2. More General Remarks. Kanga never takes her eye off Baby Roo, except when he's safely buttoned up in her pocket.
3. Therefore. If we are to capture Baby Roo, we must get a Long Start, because Kanga runs faster than any of Us, even Me. (See I.)
4. A Thought. If Roo had jumped out of Kanga's pocket and Piglet had jumped in, Kanga wouldn't know the difference, because Piglet is a Very Small Animal.
5. Like Roo.
6. But Kanga would have to be looking the other way first, so as not to see Piglet jumping in.
7. See 2.
8. Another Thought. But if Pooh was talking to her very excitedly, she might look the other way for a moment.
9. And then I could run away with Roo.
11. And Kanga wouldn't discover the difference until Afterwards
Well, Rabbit read this out proudly, and for a little while after he had read it nobody said anything And then Piglet, who had been opening and shutting his mouth without making any noise, managed to say very huskily:
"And – Afterwards?"
"How do you mean?"
"When Kanga does Discover the Difference?"
"Then we all say 'Aha!'"
"All three of us?"
"Why, what's the trouble, Piglet?"
"Nothing," said Piglet, "as long as we all three say it. As long as we all three say it," said Piglet, "I don't mind," he said, "but I shouldn't care to say 'Aha!' by myself. It wouldn't sound nearly so well. By the way," he said, "you are quite sure about what you said about the winter months?"
"The winter months?"
"Yes, only being Fierce in the Winter Months."
"Oh, yes, yes, that's all right. Well, Pooh You see what you have to do?"

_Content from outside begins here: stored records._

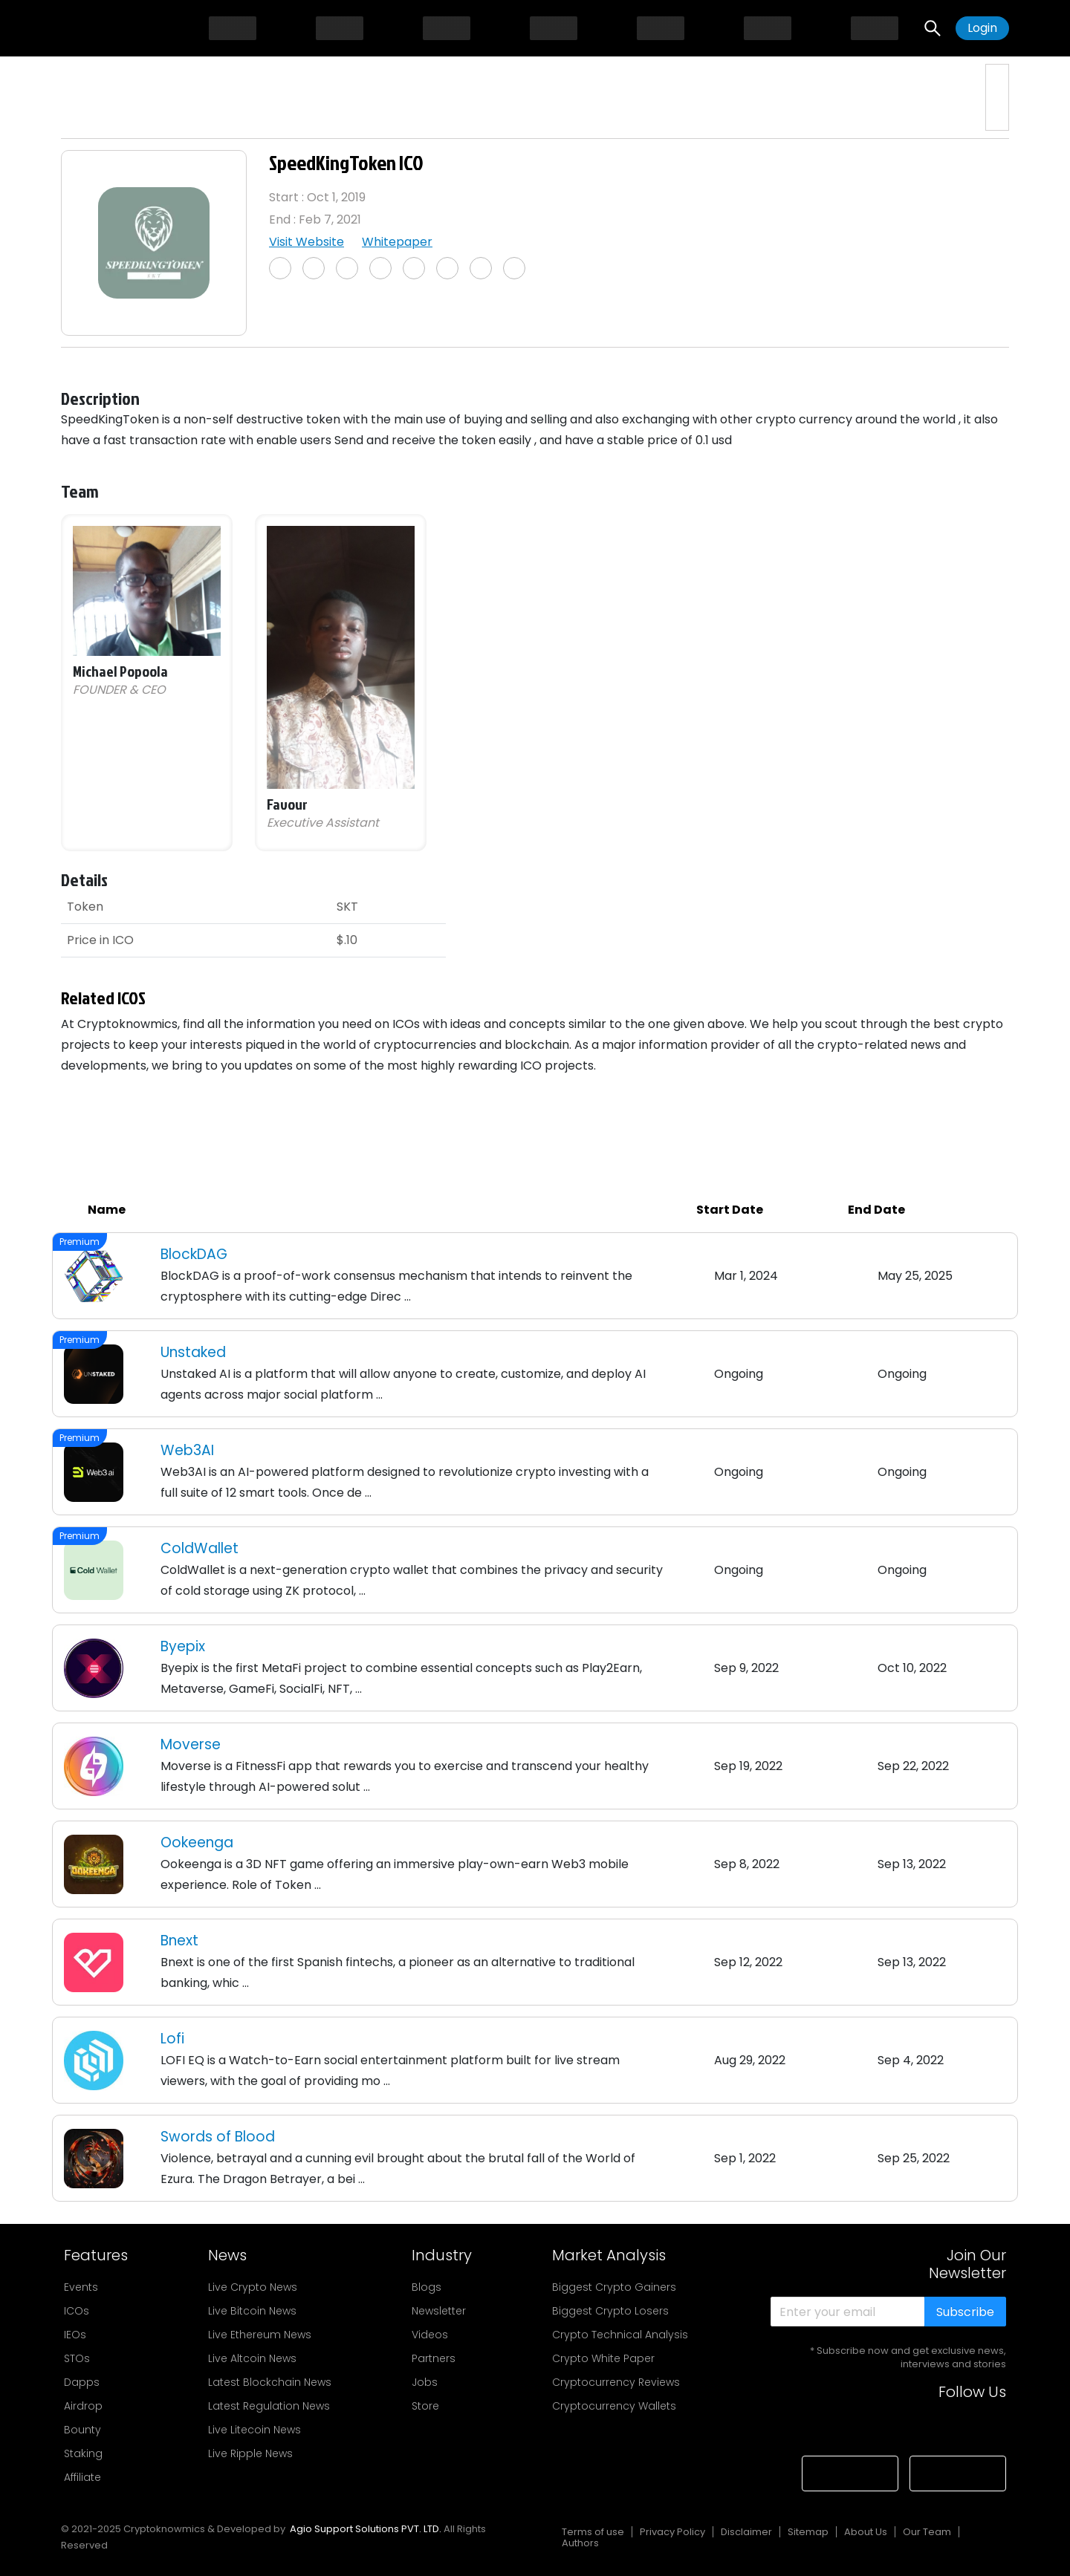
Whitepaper (397, 241)
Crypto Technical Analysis (620, 2334)
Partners (433, 2358)
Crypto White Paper (603, 2358)
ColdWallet (199, 1548)
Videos (430, 2334)
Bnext (179, 1941)
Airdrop (83, 2405)
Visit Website (306, 241)
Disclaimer (746, 2531)
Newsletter (439, 2310)
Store (425, 2405)
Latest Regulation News (269, 2405)
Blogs (426, 2287)
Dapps (82, 2382)
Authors (580, 2543)
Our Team (927, 2531)
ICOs (76, 2310)
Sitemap (808, 2531)
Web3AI (187, 1450)
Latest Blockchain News (269, 2382)
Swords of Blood (217, 2137)
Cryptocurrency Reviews (616, 2382)
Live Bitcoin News (252, 2310)
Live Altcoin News (252, 2358)
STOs (77, 2358)
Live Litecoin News (254, 2429)
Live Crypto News (252, 2287)
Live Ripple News (250, 2453)
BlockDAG (193, 1254)
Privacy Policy (672, 2531)
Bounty (82, 2429)
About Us (865, 2531)
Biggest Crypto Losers (610, 2310)
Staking (83, 2453)
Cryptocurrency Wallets (614, 2405)
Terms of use (593, 2531)
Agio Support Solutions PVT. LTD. (365, 2529)
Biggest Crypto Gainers (614, 2287)
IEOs (75, 2334)
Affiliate (82, 2477)
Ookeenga (196, 1842)
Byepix (182, 1646)
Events (81, 2287)
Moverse (190, 1744)
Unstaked (193, 1352)
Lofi (172, 2039)
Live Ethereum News (259, 2334)
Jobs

"No," said Pooh Bear. "Not yet," he said? "What do I do?"
"Well, you just have to talk very hard to Kanga? so as she doesn't notice anything."
"Oh! What about?"
"Anything you like."
"You mean like telling her a little bit of poetry or something?"
"That's it," said Rabbit. "Splendid Now come along."
So they all went out to look for Kanga.
Kanga and Roo were spending a quiet afternoon in a sandy part of the Forest. Baby Roo was practising very small jumps in the sand, and falling down mouse-holes and climbing out of them, and Kanga was fidgeting about and saying "Just one more jump, dear, and then we must go home." And at that moment who should come stumping up the hill but Pooh.
"Good afternoon, Kanga."
"Good afternoon, Pooh."
"Look at me jumping," squeaked Roo, and fell into another mouse-hole.
"Hallo, Roo, my little fellow!"
"We were just going home," said Kanga. "Good afternoon, Rabbit. Good afternoon, Piglet."
Rabbit and Piglet, who had now come up from the other side of the hill, said "Good afternoon," and "Hallo, Roo," and Roo asked them to look at him jumping, so they stayed and looked.
And Kanga looked too...
"Oh, Kanga," said Pooh, after Rabbit had winked at him twice, "I don't know if you are interested in Poetry at all?"